Pirfenidone Improves Familial Idiopathic Pulmonary Fibrosis without Affecting Serum Periostin Levels.

Background: Antifibrotic agents have been approved for the treatment of idiopathic pulmonary fibrosis (IPF). However, the efficacy of these drugs in the treatment of familial IPF (FIPF) has not been previously reported. Case presentation: We report the case of a 77-year-old man with FIPF, successfully treated with pirfenidone. His uncle died due to IPF, and his niece was diagnosed with the disease. He had worsening dyspnea two months prior to admission to our hospital. Upon admission, he had desaturation when exercising and broad interstitial pneumonia. Administration of pirfenidone improved his dyspnea, desaturation, and the reticular shadow on his chest radiograph. Increased fibrotic marker levels KL-6 and SP-D were also normalized in six months; treatment had no effect on his serum periostin level.
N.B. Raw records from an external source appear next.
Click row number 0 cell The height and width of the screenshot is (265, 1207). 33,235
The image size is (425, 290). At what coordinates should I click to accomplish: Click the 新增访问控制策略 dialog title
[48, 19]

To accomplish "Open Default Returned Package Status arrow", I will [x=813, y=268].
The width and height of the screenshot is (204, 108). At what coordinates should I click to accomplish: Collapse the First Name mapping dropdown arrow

Pirfenidone has been effective for over two years.
Conclusion: Antifibrotic agents such as pirfenidone may be useful for the management of FIPF, as well as cases of sporadic IPF.

1. Introduction

It is known that familial idiopathic pulmonary fibrosis (FIPF) makes up 0.5% to 2.2% of idiopathic pulmonary fibrosis (IPF) cases [1], and does not always result in the honeycomb lungs typical of sporadic IPF cases [2]. Genetic differentiation on MUC5B or telomerase genes has been reported [3,4]. However, effective treatment for FIPF has not been established. Here, we report a case of IPF with familial history of the disease having a good response to pirfenidone for more than two years. Fibrotic markers sialylated carbohydrate antigen KL-6 (KL-6), surfactant protein-D (SP-D), and periostin followed different time courses after pirfenidone. This is the first case report describing effective treatment for FIPF using pirfenidone and showing a time course of fibrotic markers and periostin.

2. Case Presentation

A 77-year-old man with no history of smoking was admitted to our hospital due to worsening dry cough and dyspnea on exertion over the previous two months. The previous year, he was tentatively diagnosed with asymptomatic idiopathic interstitial pneumonia (IIP) at another hospital. Reticular infiltrates on computed tomography (CT) examination, performed at the time of his initial admission to our hospital, revealed the progression of IPF when compared with CT images obtained one year previously (Figure 1).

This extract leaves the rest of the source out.